__ABOUT THIS EXERCISE__: With any pictures left out, restate word for word the lines in the listing below from the one holding "Viewport: 857px width, 504px height." through the last.

__TASK INPUT__:
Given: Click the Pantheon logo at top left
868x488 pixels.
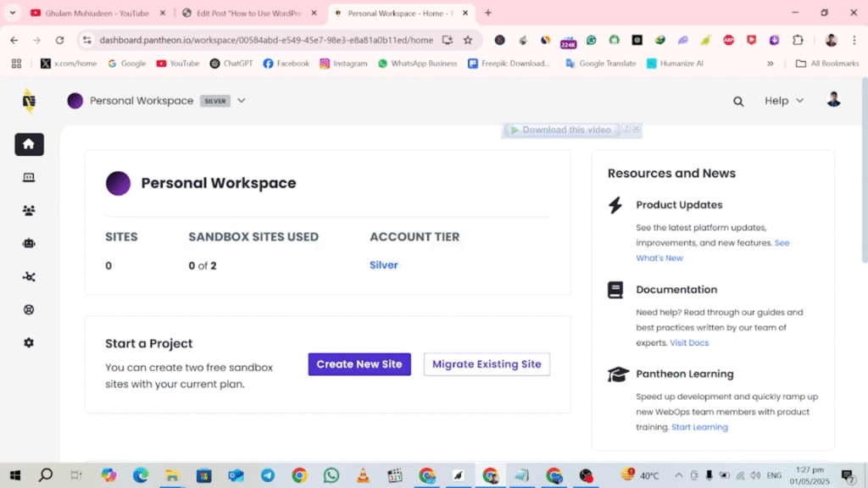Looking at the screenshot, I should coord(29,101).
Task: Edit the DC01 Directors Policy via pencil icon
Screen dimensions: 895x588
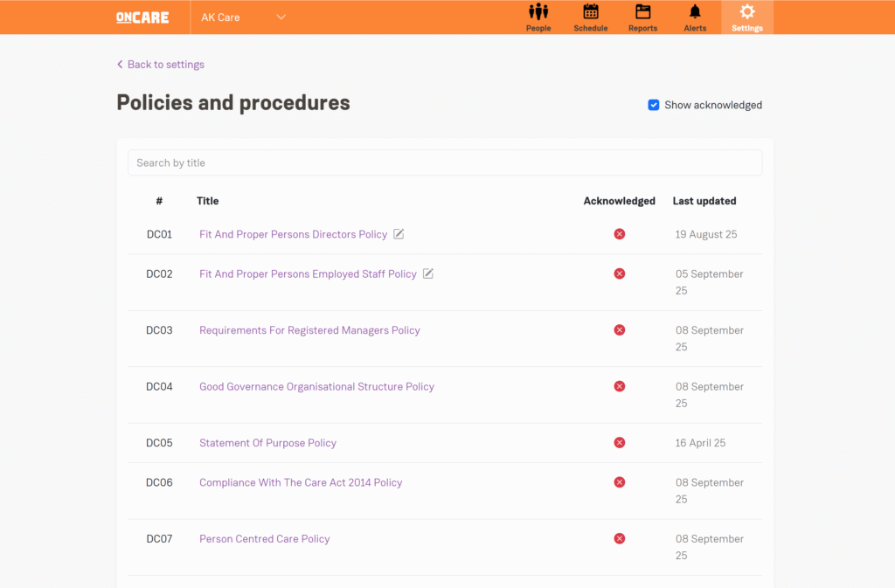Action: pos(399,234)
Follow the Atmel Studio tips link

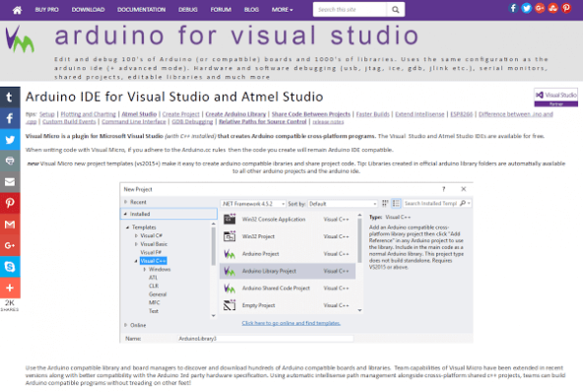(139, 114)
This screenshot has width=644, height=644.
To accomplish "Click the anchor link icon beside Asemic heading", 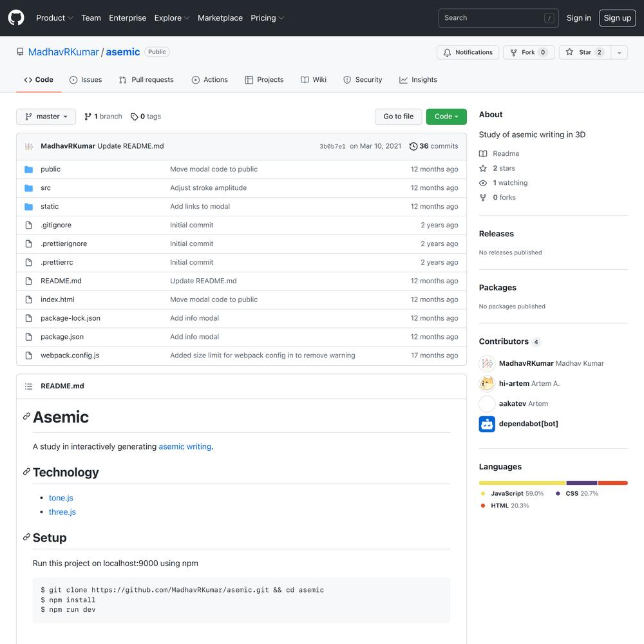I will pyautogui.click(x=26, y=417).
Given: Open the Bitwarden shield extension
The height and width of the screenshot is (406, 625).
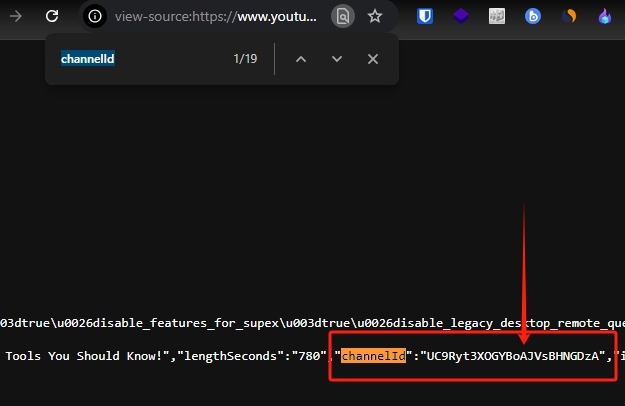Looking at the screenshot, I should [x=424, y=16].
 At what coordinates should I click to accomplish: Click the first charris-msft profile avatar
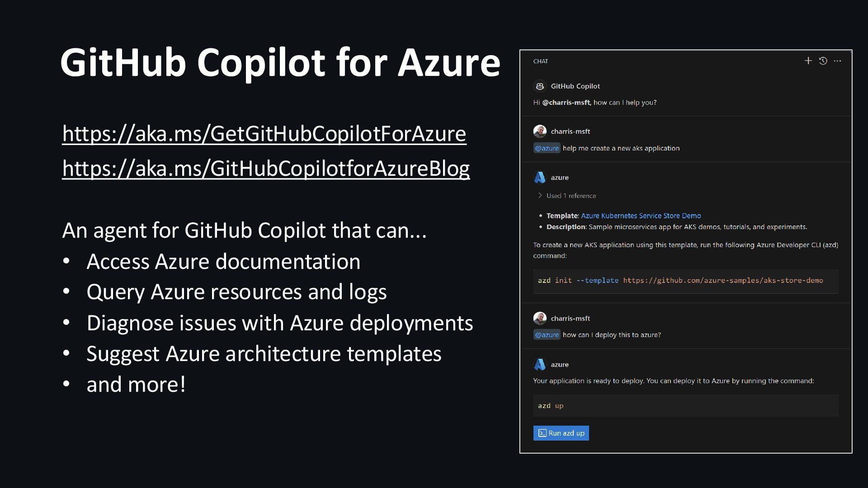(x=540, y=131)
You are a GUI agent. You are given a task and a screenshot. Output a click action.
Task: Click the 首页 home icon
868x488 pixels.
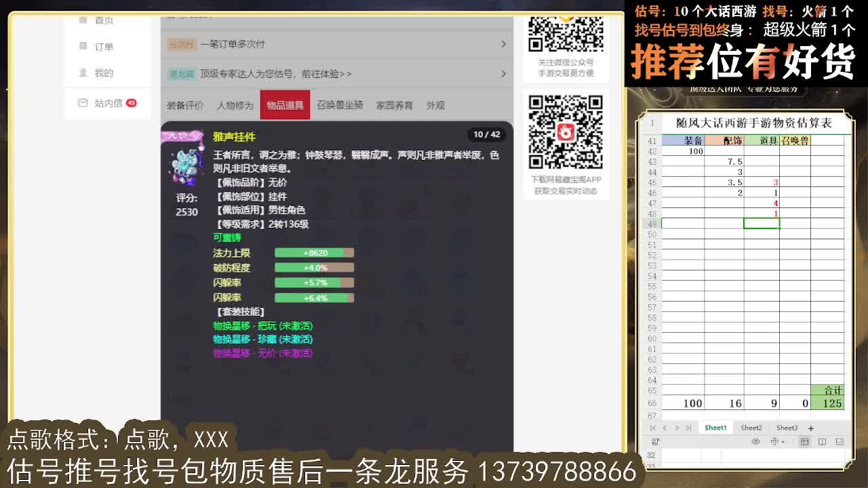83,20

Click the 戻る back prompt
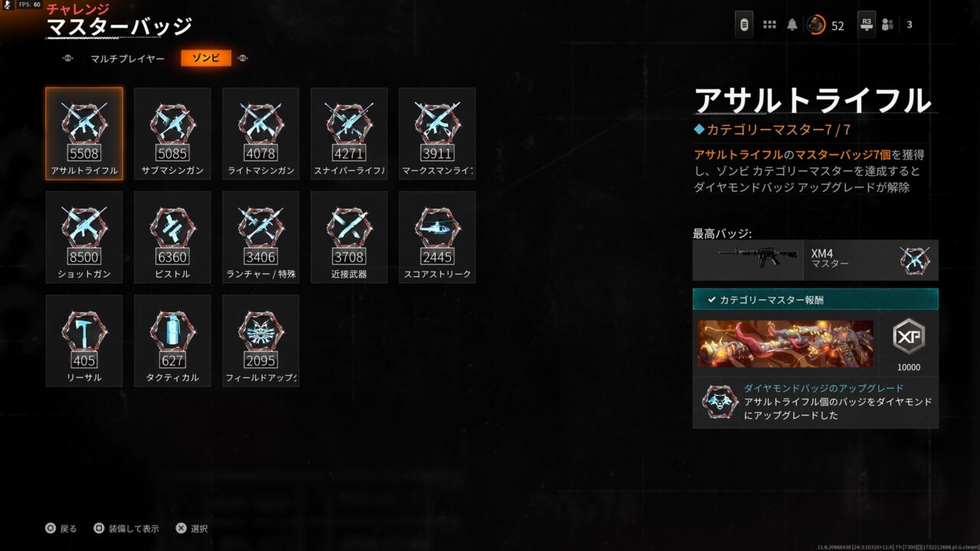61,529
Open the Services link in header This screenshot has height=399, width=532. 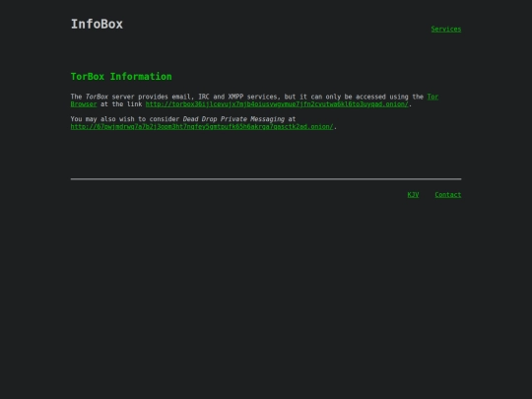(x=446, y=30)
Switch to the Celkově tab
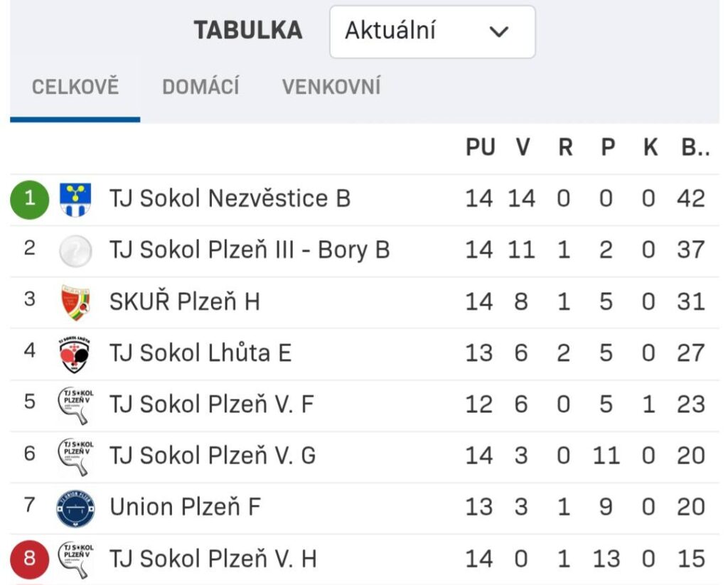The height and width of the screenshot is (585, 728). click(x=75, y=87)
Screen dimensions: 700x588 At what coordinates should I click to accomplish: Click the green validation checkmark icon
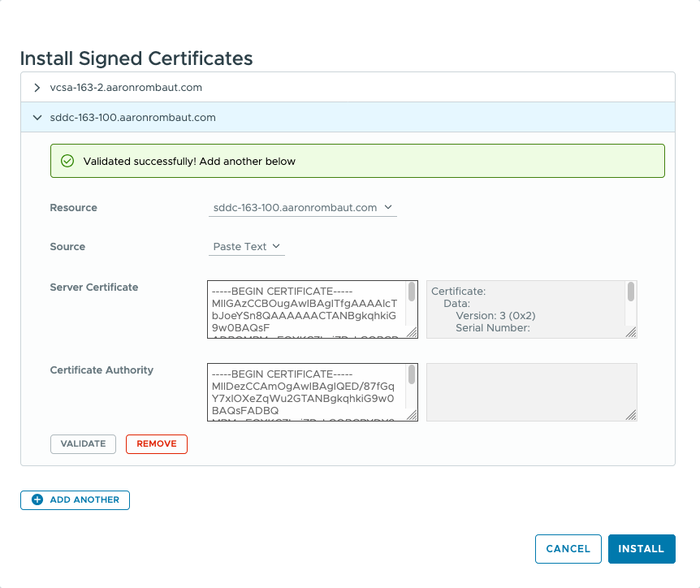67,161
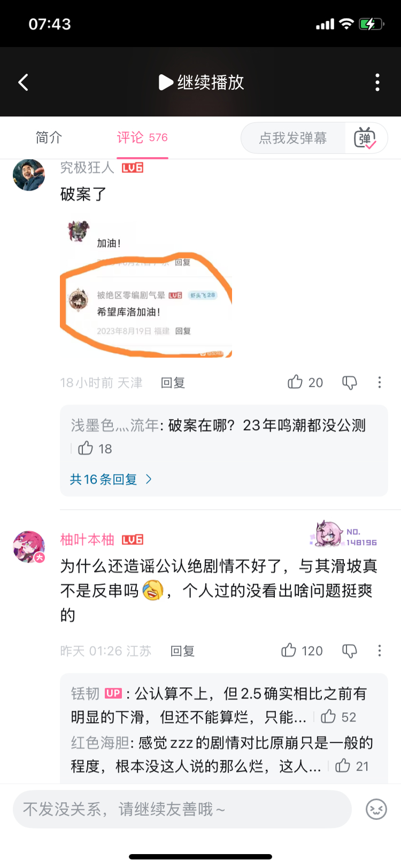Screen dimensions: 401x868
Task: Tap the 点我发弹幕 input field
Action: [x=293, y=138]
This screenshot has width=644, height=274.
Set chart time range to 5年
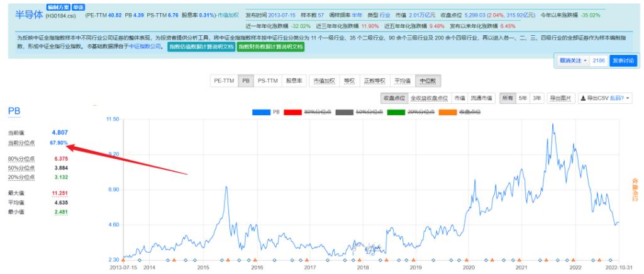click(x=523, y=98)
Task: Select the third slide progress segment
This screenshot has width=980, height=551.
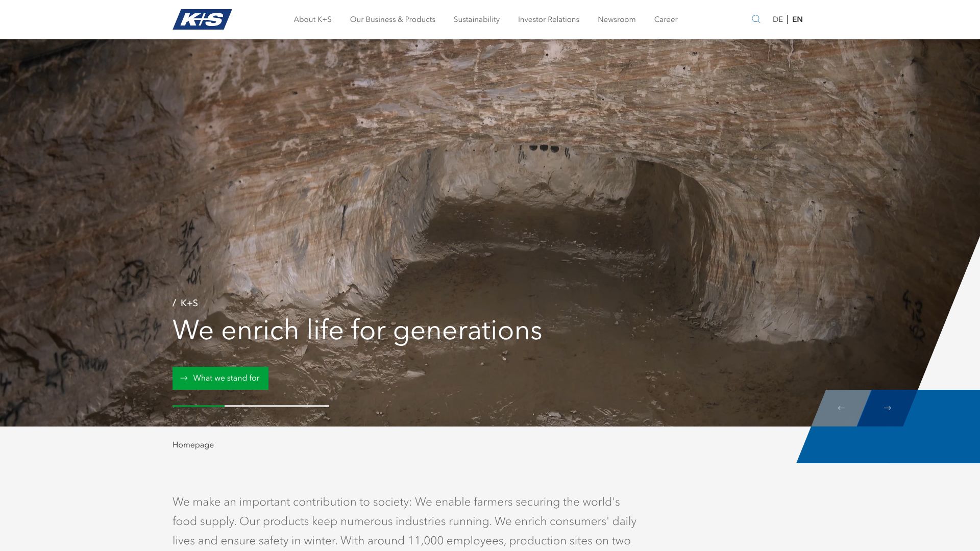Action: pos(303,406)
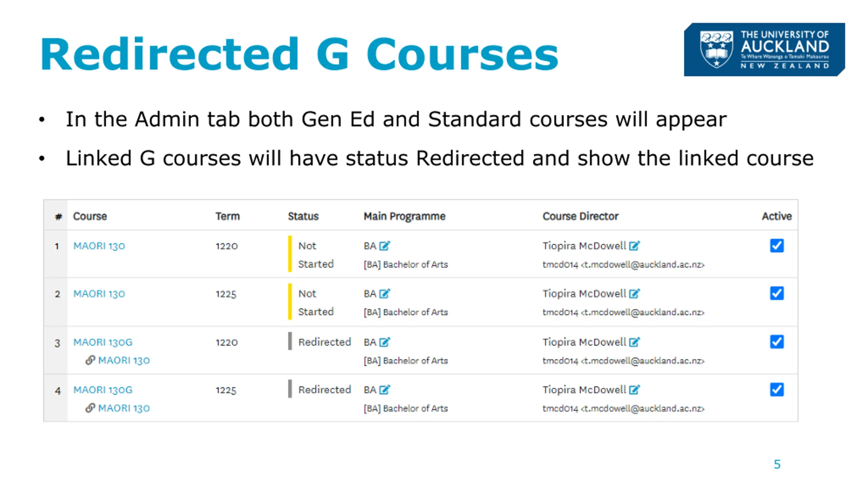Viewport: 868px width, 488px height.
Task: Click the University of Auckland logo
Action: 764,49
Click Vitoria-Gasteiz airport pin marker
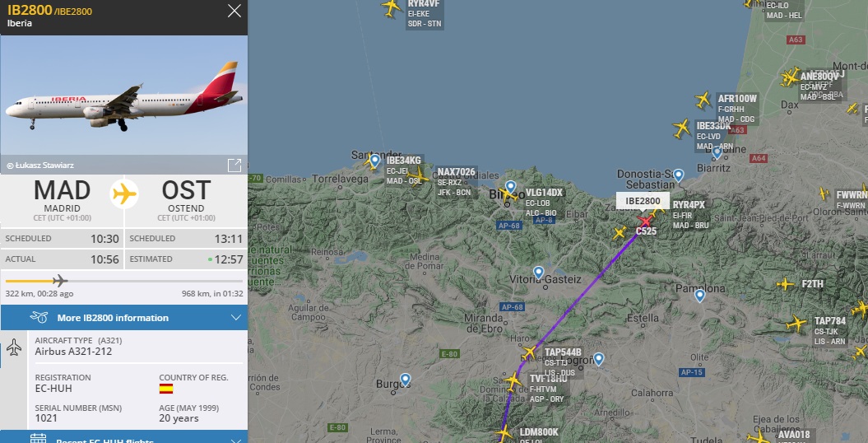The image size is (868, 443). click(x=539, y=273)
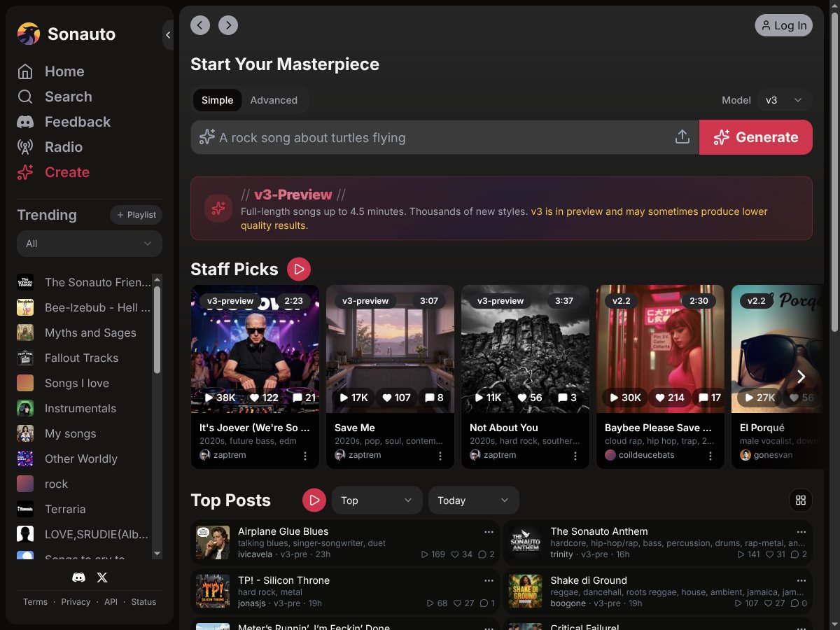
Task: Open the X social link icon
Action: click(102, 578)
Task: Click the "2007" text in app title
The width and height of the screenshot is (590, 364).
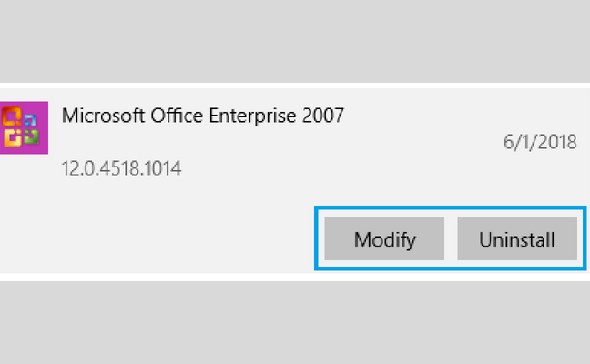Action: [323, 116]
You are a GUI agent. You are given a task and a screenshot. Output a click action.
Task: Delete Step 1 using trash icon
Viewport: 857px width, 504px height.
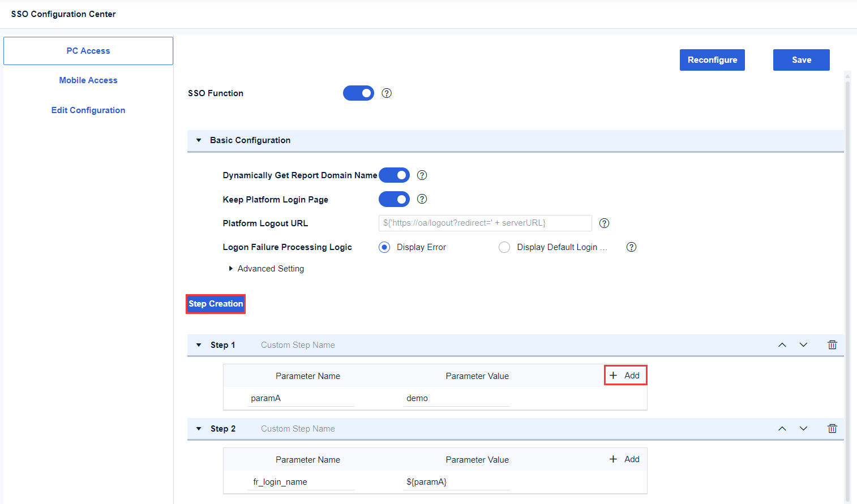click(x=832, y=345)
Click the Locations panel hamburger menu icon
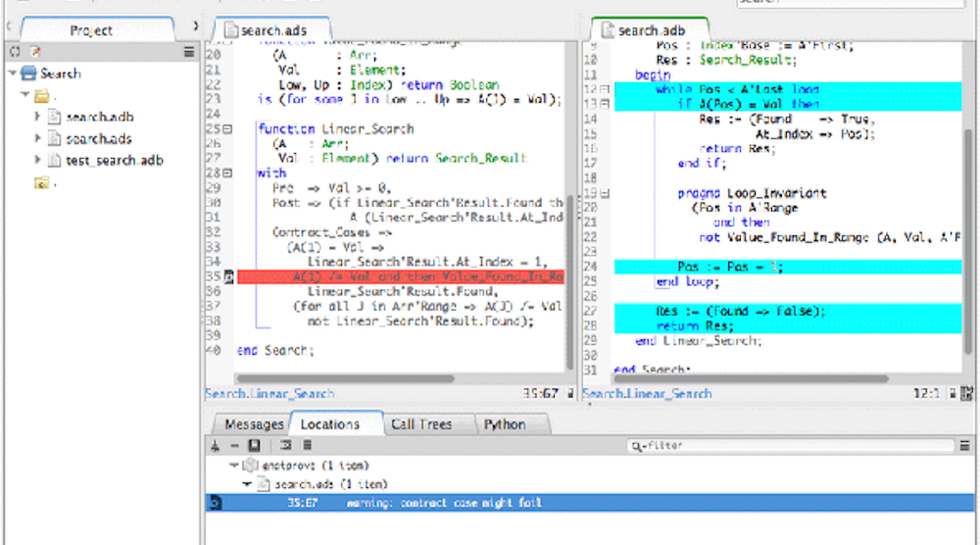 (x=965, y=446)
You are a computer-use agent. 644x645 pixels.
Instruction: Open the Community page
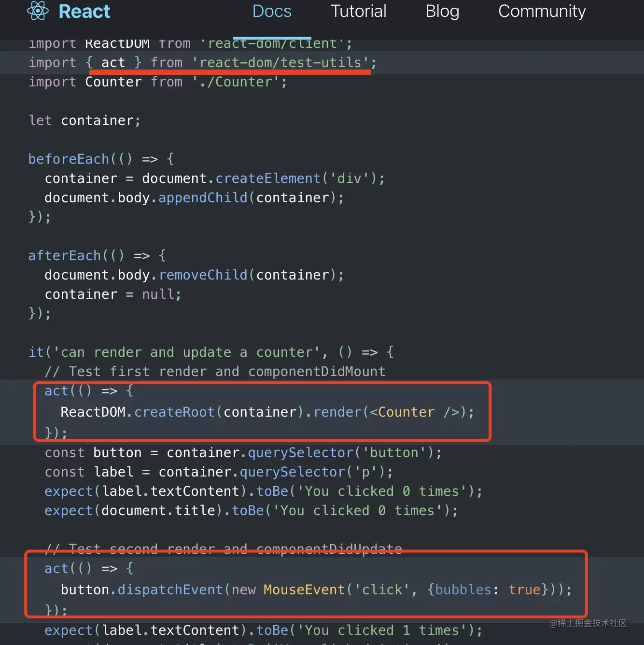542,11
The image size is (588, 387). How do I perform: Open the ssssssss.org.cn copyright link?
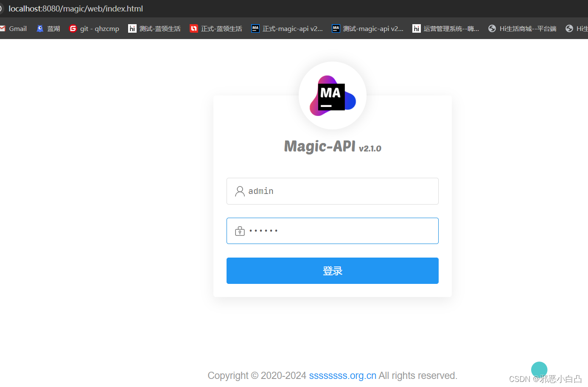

__RESPONSE AREA__:
Viewport: 857px width, 504px height.
click(x=832, y=345)
Click the Locations panel hamburger menu icon
 (x=965, y=446)
You are a computer-use agent. 644x645 pixels.
Instruction: Open the Community page
542,11
The image size is (588, 387). How do I perform: Open the ssssssss.org.cn copyright link?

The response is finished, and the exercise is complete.